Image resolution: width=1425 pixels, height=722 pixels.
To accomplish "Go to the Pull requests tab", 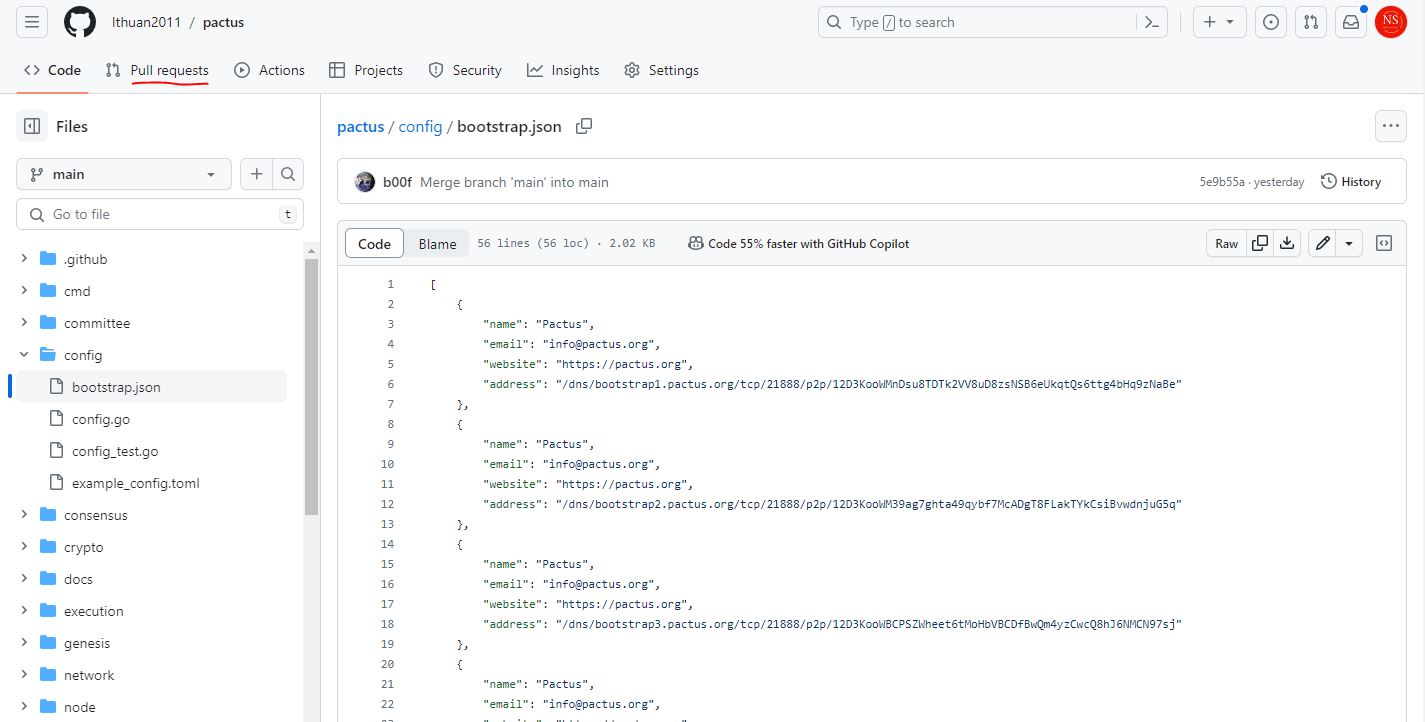I will (158, 70).
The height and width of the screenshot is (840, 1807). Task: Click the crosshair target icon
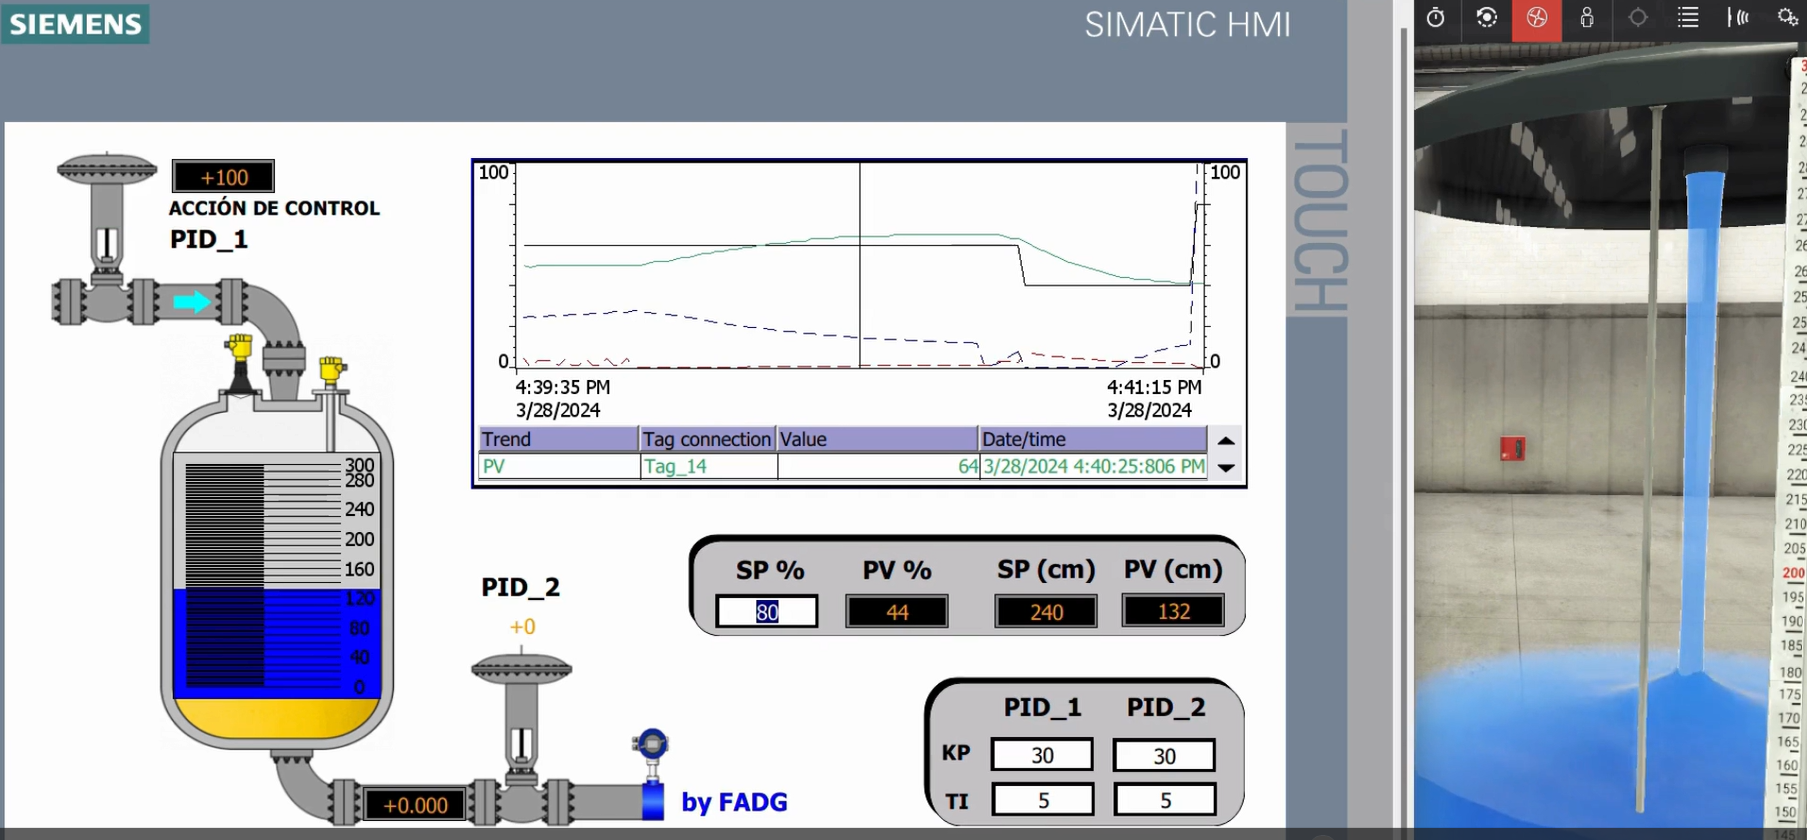[x=1637, y=18]
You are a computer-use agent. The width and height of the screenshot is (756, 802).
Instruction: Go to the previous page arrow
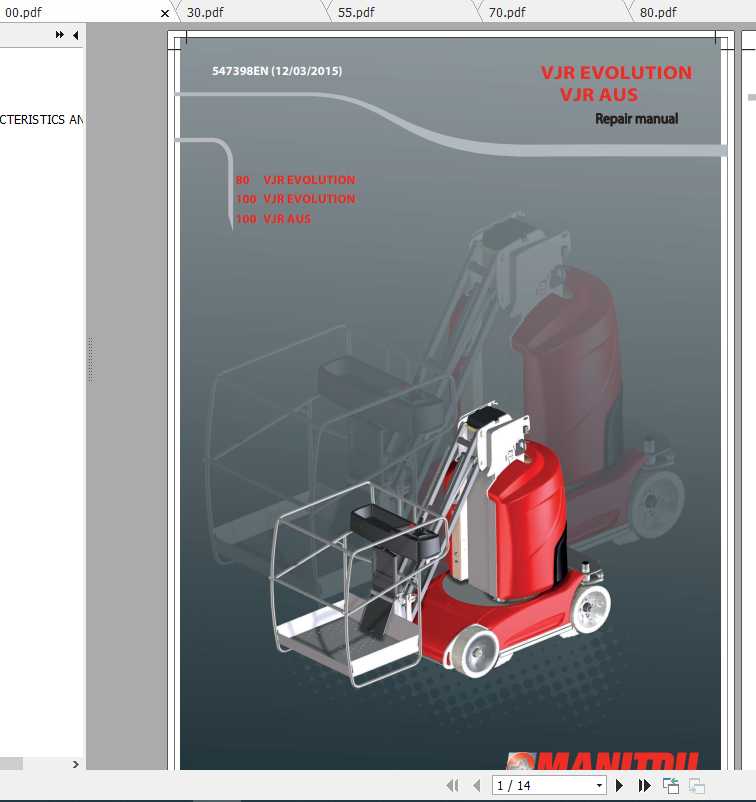coord(477,786)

================

• _Given problem_: Rewrite the lines from the line with "You are a computer-use" up to and including the last line, with "previous" changed to "next" and nothing else altered. Leave the pictures out of your answer.

• _Reply_:
You are a computer-use agent. The width and height of the screenshot is (756, 802).
Instruction: Go to the next page arrow
coord(477,786)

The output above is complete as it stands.